Luke 10: 17-20 NASB
Jesus had sent the seventy out with quite a job. They were to go to every town and village where He was headed, telling the good news of Jesus and healing in His name. From the beginning, He told them that He was sending them out as lambs among wolves. That comment alone might have been enough to turn back the most adventuresome among us, but not the seventy. They plowed ahead.
They could take nothing at all with them. They had the clothes on their backs but no bag, money, change of garments, or bedroll. They were to go to a town and look for a man of peace. They were to offer a blessing of peace to those in a house and, if it was received, they could stay there while they ministered in the town. If not, they would move on to the next town. They were to accept whatever hospitality was given without moving around, looking for better accommodations. Some entire towns would reject them. When that happened, and it would, they were to leave and go to the next town.
This was not a fun vacation on which they embarked. This was a physically exhausting, emotionally trying, spiritually draining trip. It was nothing they had ever done before and likely nothing they had imagined. Still, they went. The sent ones did exactly what Jesus said, in exactly the way He said it, and they made it through.
When they returned, not one of them talked about how meager the accommodations or how insubstantial the food. Not one of them whined to Jesus about how difficult the task or the towns that had rejected them. When they reported to Jesus, they returned with joy! Imagine that! They loved the trip. They considered it a fun journey. They would likely volunteer to do it again.
They returned with joy!
Is that how we see obedience? Do we count it as joy, no matter the circumstances? Do we rejoice when we serve God in hard or unpleasant circumstances?
A few weeks ago, I attended a conference that was nothing at all like I expected. The accommodations were less than optimal and I quickly found out about my own sense of entitlement. It took more time than it should have to find my way to acceptance of the circumstances in which God had thrust me, but, once accomplished, something amazing happened. Through Christ, I was able to rise to the occasion. With His help, none of the circumstances mattered one bit. What mattered was that He was at work all around me and I was allowed to see Him, experience Him in new ways.
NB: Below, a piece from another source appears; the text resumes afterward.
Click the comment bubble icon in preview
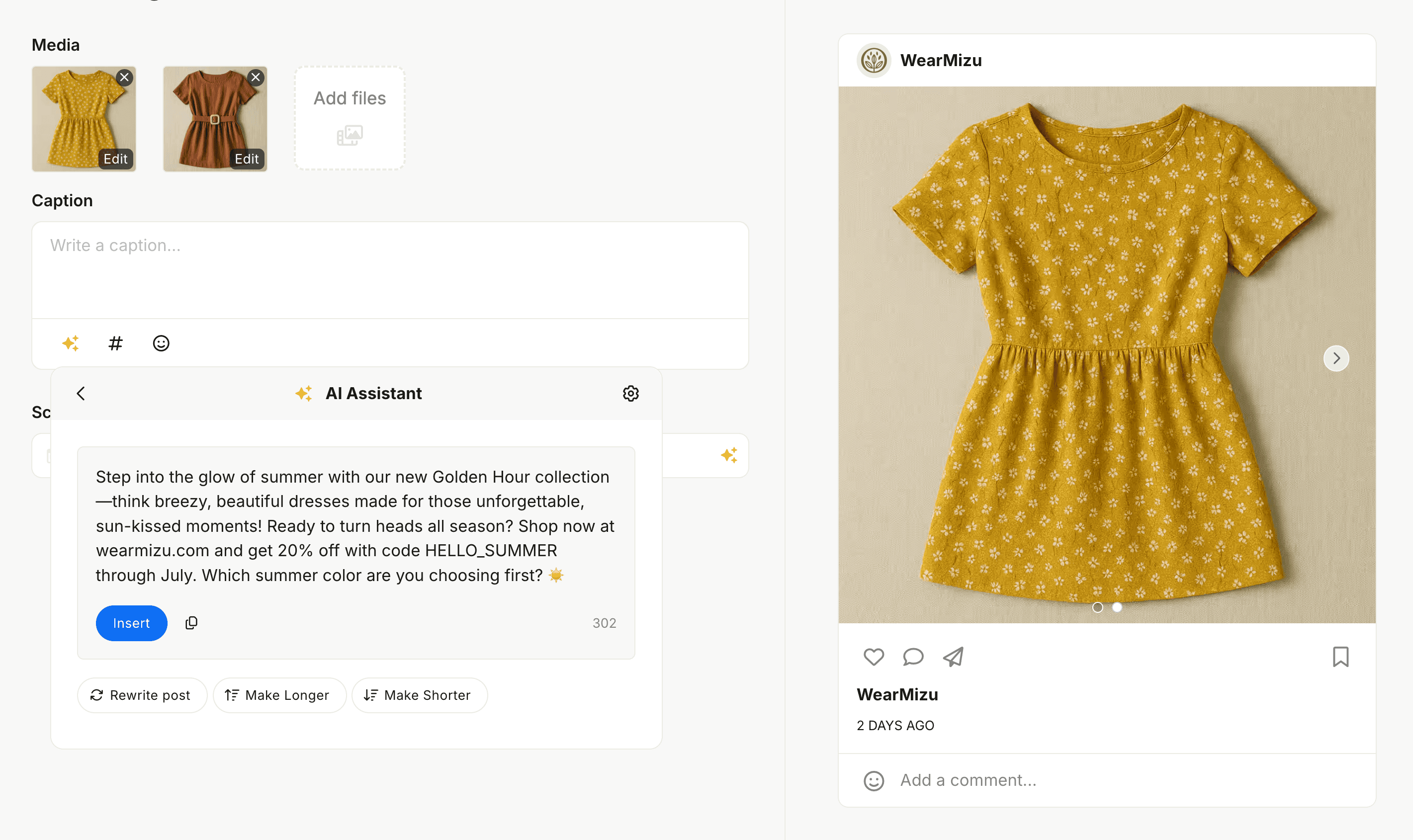 (x=912, y=657)
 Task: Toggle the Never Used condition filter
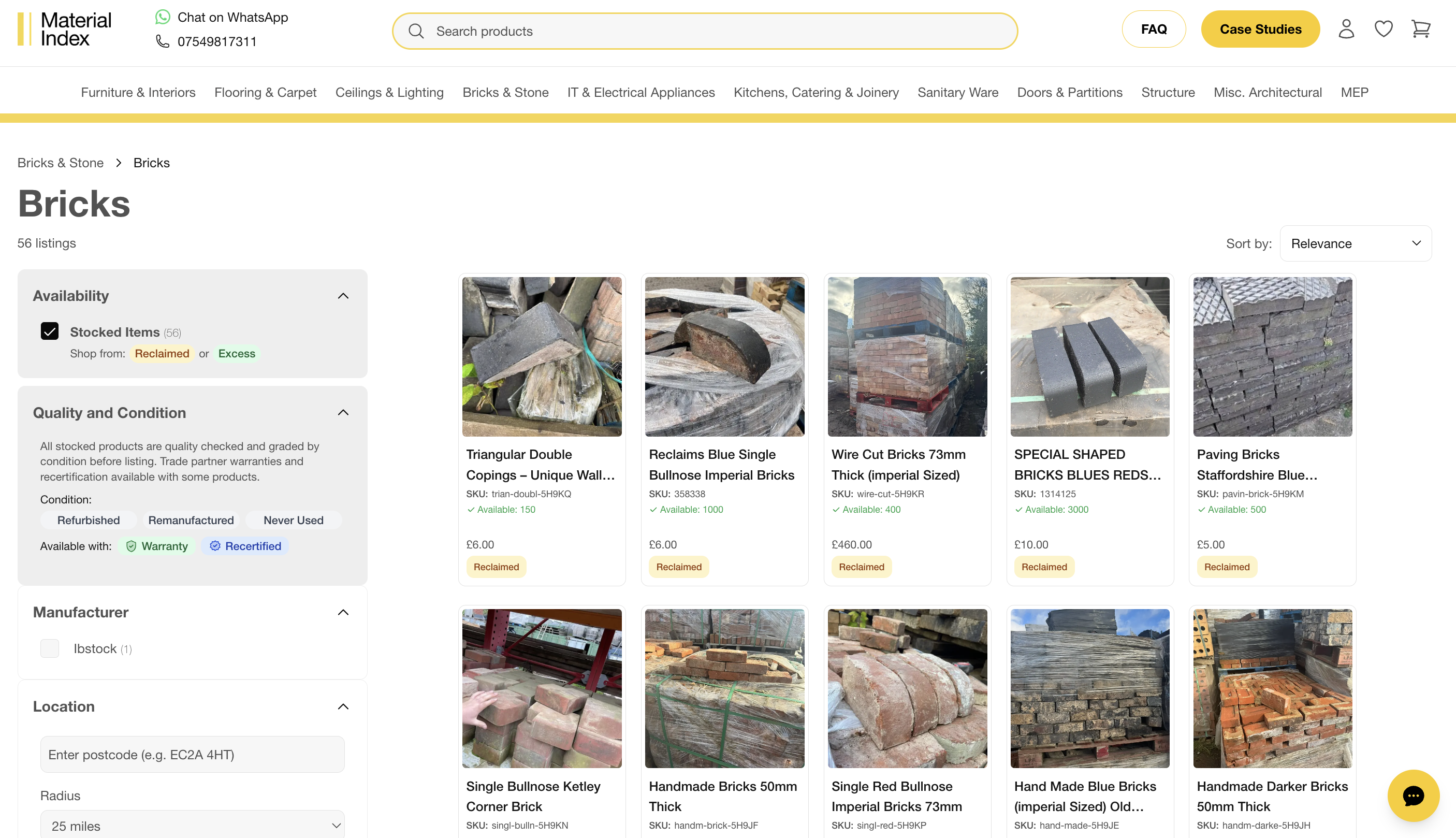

At the end of the week, I, too, reported back to Jesus with joy, and now find that the experience changed me in some difficult to define, but very important, way.
The sent-ones served and sacrificed for the Lord they loved, and it was worth it. We, too, will find that sacrifice and service, linked hand-in-hand, are not only worth it, they bring great joy. Jesus took those seventy sent-ones completely out of their comfort zones and made them completely dependent upon Him. He wants to do the same with us. You and me. He wants to use us in ways we cannot imagine, giving us joy in the journey more profound than we can comprehend. He will do it, too, if we allow it.
What is it to which Christ is calling you? What adventure does He offer? Like the seventy sent-ones, why not step out in faith, accept the challenge, and follow the One who has already made a way? The circumstances may not be to your liking, but by the end of your journey, you, too, will be reporting back with great joy over all you have seen God do.